He’s back. It’s funny how we always seem to be saying that about Damian D’Silva’s culinary career. He’s back. Oh wait, he left. No, he’s making a comeback. Hang on, he’s gone again. No, really, he’s back….It’s not like this Papa of Asian heritage cuisine is a rolling stone; sometimes when you’ve spent your life as a square peg trying hard to fit into a round hole, all you want is a place to fit in.

So, he’s back. This time it’s Kin at Straits Clan. Will it finally be the one? It’s not a square hole, but at least it has adjustable sides. It’s a members’ club, but because of him, it’s opened up tables for the public. He gets to cook what he wants, the way he wants and he’s got the mandate he’s always sought – to uphold the traditions and authenticity of the food he spent his life preserving, and train a new generation of chefs to be proud of their heritage and continue his legacy.

When you’ve followed his career long enough, “legacy” isn’t a presumptuous word to use for Chef D’Silva. There isn’t one with the same depth and breadth of local cooking knowledge, and pig-headed enough to hold on to age-old cooking methods even though it worked against him in the money-making department.

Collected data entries
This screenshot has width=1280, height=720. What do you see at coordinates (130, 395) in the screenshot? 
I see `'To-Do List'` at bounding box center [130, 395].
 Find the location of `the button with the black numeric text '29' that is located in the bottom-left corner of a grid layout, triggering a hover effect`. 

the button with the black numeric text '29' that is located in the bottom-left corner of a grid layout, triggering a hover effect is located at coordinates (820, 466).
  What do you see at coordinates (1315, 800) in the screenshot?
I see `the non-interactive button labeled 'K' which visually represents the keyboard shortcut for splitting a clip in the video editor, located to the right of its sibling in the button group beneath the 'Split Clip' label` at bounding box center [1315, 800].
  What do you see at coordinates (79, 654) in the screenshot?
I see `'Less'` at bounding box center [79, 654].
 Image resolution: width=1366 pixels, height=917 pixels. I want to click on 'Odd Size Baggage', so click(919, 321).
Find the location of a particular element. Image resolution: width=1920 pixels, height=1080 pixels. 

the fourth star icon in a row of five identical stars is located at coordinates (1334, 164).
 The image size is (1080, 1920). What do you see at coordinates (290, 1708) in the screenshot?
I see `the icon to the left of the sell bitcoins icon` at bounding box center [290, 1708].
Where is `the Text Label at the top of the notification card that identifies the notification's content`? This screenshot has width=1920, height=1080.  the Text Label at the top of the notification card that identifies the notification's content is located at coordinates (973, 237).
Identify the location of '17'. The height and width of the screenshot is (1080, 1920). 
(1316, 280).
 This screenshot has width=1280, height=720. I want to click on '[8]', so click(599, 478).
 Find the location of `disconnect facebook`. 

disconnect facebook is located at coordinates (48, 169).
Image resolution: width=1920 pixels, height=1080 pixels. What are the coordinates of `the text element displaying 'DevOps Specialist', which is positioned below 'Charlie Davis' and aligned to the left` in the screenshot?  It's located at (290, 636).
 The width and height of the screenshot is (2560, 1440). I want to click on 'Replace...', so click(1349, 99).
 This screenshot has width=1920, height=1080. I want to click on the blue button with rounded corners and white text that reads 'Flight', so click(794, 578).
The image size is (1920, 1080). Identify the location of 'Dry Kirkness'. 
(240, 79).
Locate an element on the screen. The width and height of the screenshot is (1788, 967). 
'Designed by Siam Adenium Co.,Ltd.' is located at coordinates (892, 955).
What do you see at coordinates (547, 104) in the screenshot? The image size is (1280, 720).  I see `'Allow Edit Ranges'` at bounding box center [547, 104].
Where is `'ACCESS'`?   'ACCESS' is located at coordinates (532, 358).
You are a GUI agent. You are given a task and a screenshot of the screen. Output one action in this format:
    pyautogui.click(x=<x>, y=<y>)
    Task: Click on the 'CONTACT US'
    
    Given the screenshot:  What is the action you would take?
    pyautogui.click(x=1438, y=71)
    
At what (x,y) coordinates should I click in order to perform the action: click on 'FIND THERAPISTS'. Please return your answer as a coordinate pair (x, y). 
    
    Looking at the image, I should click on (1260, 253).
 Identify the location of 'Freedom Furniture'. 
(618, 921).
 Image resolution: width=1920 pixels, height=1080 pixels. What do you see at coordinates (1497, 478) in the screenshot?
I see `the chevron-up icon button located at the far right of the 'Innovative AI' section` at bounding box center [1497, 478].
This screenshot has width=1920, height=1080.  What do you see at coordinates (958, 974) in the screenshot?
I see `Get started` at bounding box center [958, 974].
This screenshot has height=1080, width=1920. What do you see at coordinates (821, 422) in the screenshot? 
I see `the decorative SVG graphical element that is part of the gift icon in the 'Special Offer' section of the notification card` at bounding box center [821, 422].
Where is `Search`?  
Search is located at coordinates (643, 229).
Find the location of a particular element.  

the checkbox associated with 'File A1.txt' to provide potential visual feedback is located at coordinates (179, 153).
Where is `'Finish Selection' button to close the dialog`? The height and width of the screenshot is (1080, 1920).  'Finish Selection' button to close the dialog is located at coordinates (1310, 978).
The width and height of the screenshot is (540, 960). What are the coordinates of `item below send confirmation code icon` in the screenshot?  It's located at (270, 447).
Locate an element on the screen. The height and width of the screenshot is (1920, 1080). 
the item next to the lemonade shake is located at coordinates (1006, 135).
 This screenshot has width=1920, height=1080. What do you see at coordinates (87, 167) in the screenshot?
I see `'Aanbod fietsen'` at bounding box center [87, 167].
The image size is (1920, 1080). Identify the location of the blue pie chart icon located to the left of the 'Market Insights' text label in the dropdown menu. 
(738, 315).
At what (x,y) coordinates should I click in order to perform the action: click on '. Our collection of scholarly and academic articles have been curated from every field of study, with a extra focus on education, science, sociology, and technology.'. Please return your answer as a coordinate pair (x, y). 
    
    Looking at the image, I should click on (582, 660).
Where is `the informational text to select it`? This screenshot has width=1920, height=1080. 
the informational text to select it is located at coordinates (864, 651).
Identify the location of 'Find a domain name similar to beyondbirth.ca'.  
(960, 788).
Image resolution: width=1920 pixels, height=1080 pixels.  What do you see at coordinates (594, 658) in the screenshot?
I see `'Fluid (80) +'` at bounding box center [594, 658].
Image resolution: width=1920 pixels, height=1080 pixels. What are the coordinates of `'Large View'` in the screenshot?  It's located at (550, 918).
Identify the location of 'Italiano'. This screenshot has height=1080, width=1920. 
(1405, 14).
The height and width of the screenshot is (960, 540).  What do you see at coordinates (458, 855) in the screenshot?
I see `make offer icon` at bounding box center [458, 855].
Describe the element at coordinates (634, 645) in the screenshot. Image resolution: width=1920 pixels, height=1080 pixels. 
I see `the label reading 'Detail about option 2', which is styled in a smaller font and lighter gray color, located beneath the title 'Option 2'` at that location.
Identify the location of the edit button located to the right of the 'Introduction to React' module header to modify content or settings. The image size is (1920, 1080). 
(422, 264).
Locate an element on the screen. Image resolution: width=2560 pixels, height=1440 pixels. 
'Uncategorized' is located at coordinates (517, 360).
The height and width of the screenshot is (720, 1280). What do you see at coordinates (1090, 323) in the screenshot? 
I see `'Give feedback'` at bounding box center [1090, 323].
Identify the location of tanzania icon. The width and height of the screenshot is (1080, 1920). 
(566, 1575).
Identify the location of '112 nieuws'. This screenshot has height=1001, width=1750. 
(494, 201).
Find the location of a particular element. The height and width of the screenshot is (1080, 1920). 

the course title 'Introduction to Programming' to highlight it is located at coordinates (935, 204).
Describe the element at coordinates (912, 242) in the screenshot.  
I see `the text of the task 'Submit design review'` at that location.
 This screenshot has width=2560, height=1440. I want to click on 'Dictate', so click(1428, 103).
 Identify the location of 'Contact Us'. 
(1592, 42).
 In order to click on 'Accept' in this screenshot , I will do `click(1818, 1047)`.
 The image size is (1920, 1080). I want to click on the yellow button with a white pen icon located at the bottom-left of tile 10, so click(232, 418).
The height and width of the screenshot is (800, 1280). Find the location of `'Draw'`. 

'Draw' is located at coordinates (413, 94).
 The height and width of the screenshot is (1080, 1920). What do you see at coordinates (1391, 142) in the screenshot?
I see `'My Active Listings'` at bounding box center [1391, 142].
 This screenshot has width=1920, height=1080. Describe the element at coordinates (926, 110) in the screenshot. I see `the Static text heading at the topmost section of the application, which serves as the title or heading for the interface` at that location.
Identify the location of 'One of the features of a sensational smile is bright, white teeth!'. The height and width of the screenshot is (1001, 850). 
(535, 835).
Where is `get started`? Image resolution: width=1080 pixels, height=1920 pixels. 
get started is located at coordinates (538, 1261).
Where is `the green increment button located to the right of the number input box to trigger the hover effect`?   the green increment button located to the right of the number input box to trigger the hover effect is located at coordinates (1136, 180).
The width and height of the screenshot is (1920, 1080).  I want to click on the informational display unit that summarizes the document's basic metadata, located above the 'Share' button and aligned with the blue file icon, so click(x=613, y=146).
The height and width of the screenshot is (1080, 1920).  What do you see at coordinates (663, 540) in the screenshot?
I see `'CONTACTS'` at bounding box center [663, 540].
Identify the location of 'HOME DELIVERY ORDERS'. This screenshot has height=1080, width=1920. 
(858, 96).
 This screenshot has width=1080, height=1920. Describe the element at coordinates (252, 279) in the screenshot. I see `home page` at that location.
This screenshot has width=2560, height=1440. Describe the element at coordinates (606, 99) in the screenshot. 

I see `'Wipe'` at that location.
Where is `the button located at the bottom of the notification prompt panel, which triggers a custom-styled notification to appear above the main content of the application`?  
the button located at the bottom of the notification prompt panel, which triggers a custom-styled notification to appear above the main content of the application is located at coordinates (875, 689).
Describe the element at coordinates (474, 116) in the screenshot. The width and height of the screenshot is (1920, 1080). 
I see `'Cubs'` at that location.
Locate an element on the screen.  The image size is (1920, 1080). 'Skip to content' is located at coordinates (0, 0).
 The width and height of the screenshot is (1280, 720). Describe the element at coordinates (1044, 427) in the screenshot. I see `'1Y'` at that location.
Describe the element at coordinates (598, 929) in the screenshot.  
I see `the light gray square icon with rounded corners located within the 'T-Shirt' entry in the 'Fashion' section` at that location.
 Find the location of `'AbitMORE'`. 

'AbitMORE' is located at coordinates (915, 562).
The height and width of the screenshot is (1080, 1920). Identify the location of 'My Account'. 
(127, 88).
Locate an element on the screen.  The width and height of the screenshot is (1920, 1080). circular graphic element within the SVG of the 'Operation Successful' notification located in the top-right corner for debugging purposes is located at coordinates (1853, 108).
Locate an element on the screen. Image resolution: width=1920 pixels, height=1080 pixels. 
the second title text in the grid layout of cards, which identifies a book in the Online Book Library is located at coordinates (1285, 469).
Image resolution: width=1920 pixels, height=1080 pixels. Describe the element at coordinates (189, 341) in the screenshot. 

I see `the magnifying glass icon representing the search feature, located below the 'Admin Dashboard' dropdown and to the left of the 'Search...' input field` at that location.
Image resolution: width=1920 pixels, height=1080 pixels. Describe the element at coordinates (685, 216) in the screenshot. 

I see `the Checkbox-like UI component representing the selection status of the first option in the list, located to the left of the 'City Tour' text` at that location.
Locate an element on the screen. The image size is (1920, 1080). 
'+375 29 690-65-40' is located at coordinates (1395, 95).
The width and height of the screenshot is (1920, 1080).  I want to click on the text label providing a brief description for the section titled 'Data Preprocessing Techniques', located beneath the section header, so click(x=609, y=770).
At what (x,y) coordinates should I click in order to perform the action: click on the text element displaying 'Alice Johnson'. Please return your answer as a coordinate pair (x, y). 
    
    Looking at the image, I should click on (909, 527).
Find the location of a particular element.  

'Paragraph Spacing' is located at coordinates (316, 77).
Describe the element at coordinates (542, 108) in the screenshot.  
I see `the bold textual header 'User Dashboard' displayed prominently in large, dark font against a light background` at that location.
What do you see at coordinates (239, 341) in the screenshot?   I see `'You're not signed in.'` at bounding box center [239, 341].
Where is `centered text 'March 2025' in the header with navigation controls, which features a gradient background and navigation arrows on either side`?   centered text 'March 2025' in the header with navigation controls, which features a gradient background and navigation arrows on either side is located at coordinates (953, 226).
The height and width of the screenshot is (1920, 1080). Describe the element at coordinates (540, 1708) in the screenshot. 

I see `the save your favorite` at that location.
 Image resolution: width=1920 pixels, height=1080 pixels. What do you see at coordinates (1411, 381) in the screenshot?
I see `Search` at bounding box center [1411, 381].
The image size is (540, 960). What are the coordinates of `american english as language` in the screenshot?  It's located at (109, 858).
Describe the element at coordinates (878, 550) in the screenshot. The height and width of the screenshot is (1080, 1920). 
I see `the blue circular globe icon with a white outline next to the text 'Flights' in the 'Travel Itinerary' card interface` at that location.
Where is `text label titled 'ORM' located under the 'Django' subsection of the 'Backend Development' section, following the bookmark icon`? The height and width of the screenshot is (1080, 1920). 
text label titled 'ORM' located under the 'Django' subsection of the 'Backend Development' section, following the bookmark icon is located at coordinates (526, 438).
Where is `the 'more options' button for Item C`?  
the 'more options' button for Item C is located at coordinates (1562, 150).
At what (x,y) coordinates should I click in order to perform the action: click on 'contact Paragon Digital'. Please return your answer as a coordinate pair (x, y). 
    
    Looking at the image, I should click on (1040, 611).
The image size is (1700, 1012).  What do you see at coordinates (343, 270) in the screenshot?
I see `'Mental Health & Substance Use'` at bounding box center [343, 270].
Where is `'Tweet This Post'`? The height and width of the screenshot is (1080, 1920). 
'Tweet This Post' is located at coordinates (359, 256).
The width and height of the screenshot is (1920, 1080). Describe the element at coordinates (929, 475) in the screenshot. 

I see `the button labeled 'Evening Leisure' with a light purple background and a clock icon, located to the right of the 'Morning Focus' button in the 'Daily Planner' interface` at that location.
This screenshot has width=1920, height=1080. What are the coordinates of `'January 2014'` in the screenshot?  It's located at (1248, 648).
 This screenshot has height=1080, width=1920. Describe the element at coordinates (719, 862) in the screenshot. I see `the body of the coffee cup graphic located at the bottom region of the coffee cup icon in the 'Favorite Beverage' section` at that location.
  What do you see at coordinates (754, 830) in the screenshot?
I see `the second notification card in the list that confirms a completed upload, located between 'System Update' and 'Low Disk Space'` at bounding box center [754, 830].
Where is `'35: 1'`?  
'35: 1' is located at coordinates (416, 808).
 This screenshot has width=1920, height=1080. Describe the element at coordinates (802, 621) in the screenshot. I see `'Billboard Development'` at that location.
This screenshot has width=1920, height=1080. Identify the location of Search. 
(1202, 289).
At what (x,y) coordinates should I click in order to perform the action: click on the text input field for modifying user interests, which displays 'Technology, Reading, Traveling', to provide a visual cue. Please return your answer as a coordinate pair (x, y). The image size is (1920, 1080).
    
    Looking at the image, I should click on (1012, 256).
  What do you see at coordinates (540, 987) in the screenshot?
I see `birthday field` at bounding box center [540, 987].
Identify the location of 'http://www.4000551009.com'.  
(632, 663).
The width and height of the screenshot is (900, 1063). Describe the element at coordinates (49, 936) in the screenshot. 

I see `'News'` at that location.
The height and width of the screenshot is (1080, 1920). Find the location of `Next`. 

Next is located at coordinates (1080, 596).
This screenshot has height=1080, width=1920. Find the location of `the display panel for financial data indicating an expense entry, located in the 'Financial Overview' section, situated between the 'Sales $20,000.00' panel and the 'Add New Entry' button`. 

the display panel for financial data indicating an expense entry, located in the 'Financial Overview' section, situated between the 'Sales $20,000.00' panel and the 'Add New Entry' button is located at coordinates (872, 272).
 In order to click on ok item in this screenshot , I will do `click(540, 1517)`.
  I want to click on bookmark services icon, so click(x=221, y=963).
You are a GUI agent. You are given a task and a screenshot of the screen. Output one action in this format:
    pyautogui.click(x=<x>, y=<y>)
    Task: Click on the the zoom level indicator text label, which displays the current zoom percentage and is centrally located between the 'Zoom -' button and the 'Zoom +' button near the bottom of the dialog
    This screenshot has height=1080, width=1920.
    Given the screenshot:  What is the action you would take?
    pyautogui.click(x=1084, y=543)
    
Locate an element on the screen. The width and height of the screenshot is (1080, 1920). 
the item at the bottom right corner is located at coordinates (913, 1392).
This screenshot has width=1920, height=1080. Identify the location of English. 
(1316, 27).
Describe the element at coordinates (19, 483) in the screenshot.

• GOALS
1 – Update the piece on Damian D'Silva, starting at "He’s back. It’s" and ending at "place to fit in.", replacing "rolling stone" with "wandering soul".
2 – Answer these questions from the piece on Damian D'Silva.
(a) What title does the first paragraph give him?
(b) Where is he cooking this time?
(c) What worked against him in the money-making department?

• THE ANSWERS
1 –
He’s back. It’s funny how we always seem to be saying that about Damian D’Silva’s culinary career. He’s back. Oh wait, he left. No, he’s making a comeback. Hang on, he’s gone again. No, really, he’s back….It’s not like this Papa of Asian heritage cuisine is a wandering soul; sometimes when you’ve spent your life as a square peg trying hard to fit into a round hole, all you want is a place to fit in.

2 –
(a) Papa of Asian heritage cuisine
(b) Kin at Straits Clan
(c) Holding on to age-old cooking methods